(WORK ORDER):
Each line below needs to be repeated precisely as it is.

[Records from a data collection]
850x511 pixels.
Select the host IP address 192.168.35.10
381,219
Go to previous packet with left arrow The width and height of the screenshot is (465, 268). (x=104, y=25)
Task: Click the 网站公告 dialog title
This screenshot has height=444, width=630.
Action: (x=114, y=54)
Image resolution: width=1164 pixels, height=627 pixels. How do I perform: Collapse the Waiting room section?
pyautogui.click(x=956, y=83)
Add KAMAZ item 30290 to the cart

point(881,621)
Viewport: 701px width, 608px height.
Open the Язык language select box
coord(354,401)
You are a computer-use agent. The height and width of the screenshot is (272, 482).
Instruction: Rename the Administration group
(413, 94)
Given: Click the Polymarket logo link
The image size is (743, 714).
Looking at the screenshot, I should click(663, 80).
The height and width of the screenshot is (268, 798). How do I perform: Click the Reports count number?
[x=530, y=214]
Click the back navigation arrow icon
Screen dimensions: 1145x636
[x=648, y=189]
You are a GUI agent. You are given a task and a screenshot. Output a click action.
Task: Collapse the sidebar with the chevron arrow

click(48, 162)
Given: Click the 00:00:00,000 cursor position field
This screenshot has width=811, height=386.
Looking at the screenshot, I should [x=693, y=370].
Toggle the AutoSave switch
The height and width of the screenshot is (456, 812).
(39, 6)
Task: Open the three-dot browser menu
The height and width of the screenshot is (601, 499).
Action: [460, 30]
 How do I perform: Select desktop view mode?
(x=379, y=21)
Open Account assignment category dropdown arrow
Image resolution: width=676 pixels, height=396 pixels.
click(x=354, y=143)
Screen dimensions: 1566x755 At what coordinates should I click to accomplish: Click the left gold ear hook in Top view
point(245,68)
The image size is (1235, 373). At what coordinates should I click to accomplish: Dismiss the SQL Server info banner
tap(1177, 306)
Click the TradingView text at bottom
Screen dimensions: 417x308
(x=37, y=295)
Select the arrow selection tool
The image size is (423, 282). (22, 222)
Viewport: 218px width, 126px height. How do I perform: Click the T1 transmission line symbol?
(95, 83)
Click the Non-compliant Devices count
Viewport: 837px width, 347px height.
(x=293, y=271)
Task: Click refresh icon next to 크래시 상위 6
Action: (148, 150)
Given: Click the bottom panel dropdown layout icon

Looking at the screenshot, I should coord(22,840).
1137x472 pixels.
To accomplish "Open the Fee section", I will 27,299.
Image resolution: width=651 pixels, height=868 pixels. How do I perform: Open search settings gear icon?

(EXPECTED ANSWER):
850x511 pixels.
Select the host IP address 192.168.35.10
381,219
Go to previous packet with left arrow The width and height of the screenshot is (465, 268). (x=104, y=25)
Task: Click the 网站公告 dialog title
This screenshot has height=444, width=630.
Action: (x=114, y=54)
Image resolution: width=1164 pixels, height=627 pixels. How do I perform: Collapse the Waiting room section?
pyautogui.click(x=956, y=83)
Add KAMAZ item 30290 to the cart

point(881,621)
Viewport: 701px width, 608px height.
Open the Язык language select box
coord(354,401)
You are a computer-use agent. The height and width of the screenshot is (272, 482).
Instruction: Rename the Administration group
(413, 94)
Given: Click the Polymarket logo link
The image size is (743, 714).
Looking at the screenshot, I should click(663, 80).
The height and width of the screenshot is (268, 798). How do I perform: Click the Reports count number?
[x=530, y=214]
Click the back navigation arrow icon
Screen dimensions: 1145x636
[x=648, y=189]
You are a GUI agent. You are given a task and a screenshot. Output a click action.
Task: Collapse the sidebar with the chevron arrow

click(48, 162)
Given: Click the 00:00:00,000 cursor position field
This screenshot has width=811, height=386.
Looking at the screenshot, I should [x=693, y=370].
Toggle the AutoSave switch
The height and width of the screenshot is (456, 812).
(39, 6)
Task: Open the three-dot browser menu
The height and width of the screenshot is (601, 499).
Action: [460, 30]
 How do I perform: Select desktop view mode?
(x=379, y=21)
Open Account assignment category dropdown arrow
Image resolution: width=676 pixels, height=396 pixels.
click(x=354, y=143)
Screen dimensions: 1566x755 At what coordinates should I click to accomplish: Click the left gold ear hook in Top view
point(245,68)
The image size is (1235, 373). At what coordinates should I click to accomplish: Dismiss the SQL Server info banner
tap(1177, 306)
Click the TradingView text at bottom
Screen dimensions: 417x308
(x=37, y=295)
Select the arrow selection tool
The image size is (423, 282). (22, 222)
Viewport: 218px width, 126px height. How do I perform: Click the T1 transmission line symbol?
(95, 83)
Click the Non-compliant Devices count
Viewport: 837px width, 347px height.
(x=293, y=271)
Task: Click refresh icon next to 크래시 상위 6
Action: (148, 150)
Given: Click the bottom panel dropdown layout icon

Looking at the screenshot, I should coord(22,840).
1137x472 pixels.
To accomplish "Open the Fee section", I will 27,299.
Image resolution: width=651 pixels, height=868 pixels. How do I perform: Open search settings gear icon?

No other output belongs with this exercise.